Saved data entries
════════════════════

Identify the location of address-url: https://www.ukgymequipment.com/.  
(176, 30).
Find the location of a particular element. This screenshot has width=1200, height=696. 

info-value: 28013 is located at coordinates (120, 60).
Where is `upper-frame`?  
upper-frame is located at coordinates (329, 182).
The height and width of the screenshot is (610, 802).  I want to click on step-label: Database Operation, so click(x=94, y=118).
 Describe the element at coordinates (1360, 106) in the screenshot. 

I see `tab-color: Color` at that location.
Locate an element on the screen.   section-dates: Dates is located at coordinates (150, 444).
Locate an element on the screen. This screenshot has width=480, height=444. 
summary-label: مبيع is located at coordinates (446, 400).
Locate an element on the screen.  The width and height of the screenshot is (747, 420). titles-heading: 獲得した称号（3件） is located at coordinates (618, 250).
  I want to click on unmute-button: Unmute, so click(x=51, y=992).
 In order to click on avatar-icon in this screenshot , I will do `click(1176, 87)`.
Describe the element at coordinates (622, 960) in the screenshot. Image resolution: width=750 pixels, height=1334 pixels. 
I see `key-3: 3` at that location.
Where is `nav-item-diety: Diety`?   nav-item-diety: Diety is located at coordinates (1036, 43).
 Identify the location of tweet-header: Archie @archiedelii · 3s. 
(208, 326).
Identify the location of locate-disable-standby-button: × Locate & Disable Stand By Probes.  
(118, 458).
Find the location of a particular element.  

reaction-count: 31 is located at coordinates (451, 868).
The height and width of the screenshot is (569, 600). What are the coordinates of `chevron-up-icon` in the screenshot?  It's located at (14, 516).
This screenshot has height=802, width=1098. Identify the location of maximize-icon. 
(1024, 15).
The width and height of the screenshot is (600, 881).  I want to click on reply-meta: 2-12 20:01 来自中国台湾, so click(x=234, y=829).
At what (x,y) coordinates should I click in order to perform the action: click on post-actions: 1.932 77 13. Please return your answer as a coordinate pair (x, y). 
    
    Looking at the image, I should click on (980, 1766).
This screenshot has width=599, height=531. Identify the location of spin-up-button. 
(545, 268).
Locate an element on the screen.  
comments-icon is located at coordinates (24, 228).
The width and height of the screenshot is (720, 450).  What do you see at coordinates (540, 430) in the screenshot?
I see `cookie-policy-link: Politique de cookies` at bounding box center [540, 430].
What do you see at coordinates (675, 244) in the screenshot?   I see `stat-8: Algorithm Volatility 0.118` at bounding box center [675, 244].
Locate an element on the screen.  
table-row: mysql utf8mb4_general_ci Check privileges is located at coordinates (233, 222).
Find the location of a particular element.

════════════════════

--- JOB ITEM ---
Convert the saved data entries above into a JSON list of strings, with one string for each line and no blank lines.

--- RESPONSE FOR THIS EXERCISE ---
[
  "Identify the location of address-url: https://www.ukgymequipment.com/.  ",
  "(176, 30).",
  "Find the location of a particular element. This screenshot has width=1200, height=696. ",
  "info-value: 28013 is located at coordinates (120, 60).",
  "Where is `upper-frame`?  ",
  "upper-frame is located at coordinates (329, 182).",
  "The height and width of the screenshot is (610, 802).  I want to click on step-label: Database Operation, so click(x=94, y=118).",
  " Describe the element at coordinates (1360, 106) in the screenshot. ",
  "I see `tab-color: Color` at that location.",
  "Locate an element on the screen.   section-dates: Dates is located at coordinates (150, 444).",
  "Locate an element on the screen. This screenshot has width=480, height=444. ",
  "summary-label: مبيع is located at coordinates (446, 400).",
  "Locate an element on the screen.  The width and height of the screenshot is (747, 420). titles-heading: 獲得した称号（3件） is located at coordinates (618, 250).",
  "  I want to click on unmute-button: Unmute, so click(x=51, y=992).",
  " In order to click on avatar-icon in this screenshot , I will do `click(1176, 87)`.",
  "Describe the element at coordinates (622, 960) in the screenshot. Image resolution: width=750 pixels, height=1334 pixels. ",
  "I see `key-3: 3` at that location.",
  "Where is `nav-item-diety: Diety`?   nav-item-diety: Diety is located at coordinates (1036, 43).",
  " Identify the location of tweet-header: Archie @archiedelii · 3s. ",
  "(208, 326).",
  "Identify the location of locate-disable-standby-button: × Locate & Disable Stand By Probes.  ",
  "(118, 458).",
  "Find the location of a particular element.  ",
  "reaction-count: 31 is located at coordinates (451, 868).",
  "The height and width of the screenshot is (569, 600). What are the coordinates of `chevron-up-icon` in the screenshot?  It's located at (14, 516).",
  "This screenshot has height=802, width=1098. Identify the location of maximize-icon. ",
  "(1024, 15).",
  "The width and height of the screenshot is (600, 881).  I want to click on reply-meta: 2-12 20:01 来自中国台湾, so click(x=234, y=829).",
  "At what (x,y) coordinates should I click in order to perform the action: click on post-actions: 1.932 77 13. Please return your answer as a coordinate pair (x, y). ",
  "    Looking at the image, I should click on (980, 1766).",
  "This screenshot has width=599, height=531. Identify the location of spin-up-button. ",
  "(545, 268).",
  "Locate an element on the screen.  ",
  "comments-icon is located at coordinates (24, 228).",
  "The width and height of the screenshot is (720, 450).  What do you see at coordinates (540, 430) in the screenshot?",
  "I see `cookie-policy-link: Politique de cookies` at bounding box center [540, 430].",
  "What do you see at coordinates (675, 244) in the screenshot?   I see `stat-8: Algorithm Volatility 0.118` at bounding box center [675, 244].",
  "Locate an element on the screen.  ",
  "table-row: mysql utf8mb4_general_ci Check privileges is located at coordinates (233, 222).",
  "Find the location of a particular element."
]